Ausgangstext:
------------

W&F 2013/4

„Manhattan-Projekt für das 21. Jahrhundert“

Whistleblower-Preis 2013 an Edward Snowden, 30. August 2013, Berlin

von IALANA

Die Vereinigung Deutscher Wissenschaftler, die IALANA sowie erstmalig auch Transparency International verliehen am 30. August den Whistleblower-Preis 2013 an Edward Snowden. Nachfolgend leicht gekürzt die Laudatio des Vorsitzenden der IALANA Deutschland, Rechtsanwalt Otto Jäckel:

„Das ist unser Manhattan-Projekt für das 21. Jahrhundert.“ Mit diesen Worten charakterisierte der Initiator der Totalerfassung aller Kommunikationsdaten, Admiral John Poindexter, das von ihm 2002 im Auftrag von George W. Bush entwickelte »Total Information Awareness Program«. Als Kernphysiker wusste er, was sein Vergleich mit dem Projekt zum Bau der ersten Atombombe bedeutete.

Edward J. Snowden hat uns jetzt mit der erschreckenden Dimension der aktuellen Ausbaustufe dieses Programms konfrontiert. Er hat uns auf die Schulter getippt und gesagt: „Schaut Euch doch mal um!“ Und jetzt sehen wir, was wir vorher nicht gesehen haben: Da stehen die »Five Eyes« mit ihren kleineren Kumpanen und sehen uns über die Schulter, wenn wir telefonieren, unsere Mails schreiben und im Internet surfen. »Five Eyes« – ein Insider-Sprech, der an die einäugigen Zyklopen erinnert, die Homer im neunten Gesang der Odyssee als rechtlose Frevler beschrieben hat.

------------

Vorliegendes Material:
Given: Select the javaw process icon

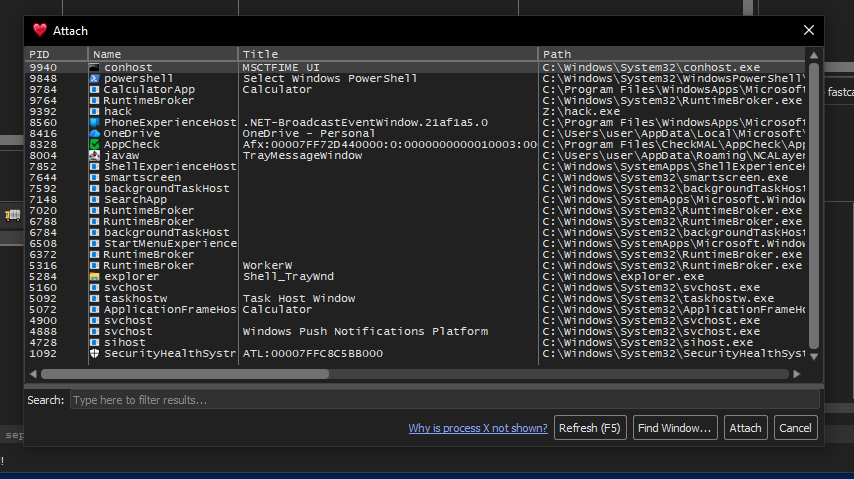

------------

Aufgaben:
1 – Nennen Sie alle Personen, die im Text über den Whistleblower-Preis 2013 mit Namen erwähnt werden.
2 – Führen Sie den Text über den Whistleblower-Preis 2013 im Anschluss an seinen letzten Satz fort.

Lösungen:
1 –
- Edward J. Snowden
- Otto Jäckel
- John Poindexter
- George W. Bush
- Homer

2 –
Ohne Edward Snowden wüssten wir nichts von Prism, Tempora und XKeyScore.

Jetzt fragt sich jeder, der sich im Internet politisch informiert, jeder, der ein vertrauliches Telefonat führt oder eine Mail schreibt, jeder, der in internationalen politischen oder geschäftlichen Verhandlungen steckt: Wie werden meine privaten Daten genutzt? Kennt mein Verhandlungspartner bereits meine intern entwickelte Verhandlungsstrategie, meine Geschäftsgeheimnisse, die Ergebnisse meiner Forschungs- und Entwicklungsabteilung?

Das virtuelle Profiling durch die Geheimdienste führt dazu, dass neben unsere eigene Identität aus Fleisch und Blut eine zweite, virtuelle Identität gesetzt wird. Die virtuelle Identität dient dazu, uns nicht nur als Konsumenten, sondern auch als Wähler und politische Akteure ausrechenbar und unser Verhalten vorhersehbar zu machen. Die totale Erfassung kann so für eine totale autoritäre Herrschaft über gelenkte Bürger missbraucht werden.

Edward Snowden hat hierzu die zentrale Frage unserer Zeit gestellt: Wollen wir so leben? Ich möchte die Frage anschließen: Wollen wir so regiert werden? Denn es handelt sich hier nicht allein um eine Geheimdienstaffäre. Die Geheimdienste führen lediglich die Aufträge aus, die ihnen von den Regierenden erteilt werden. Ihre Analysen sind die Basis jedes Regierungshandelns.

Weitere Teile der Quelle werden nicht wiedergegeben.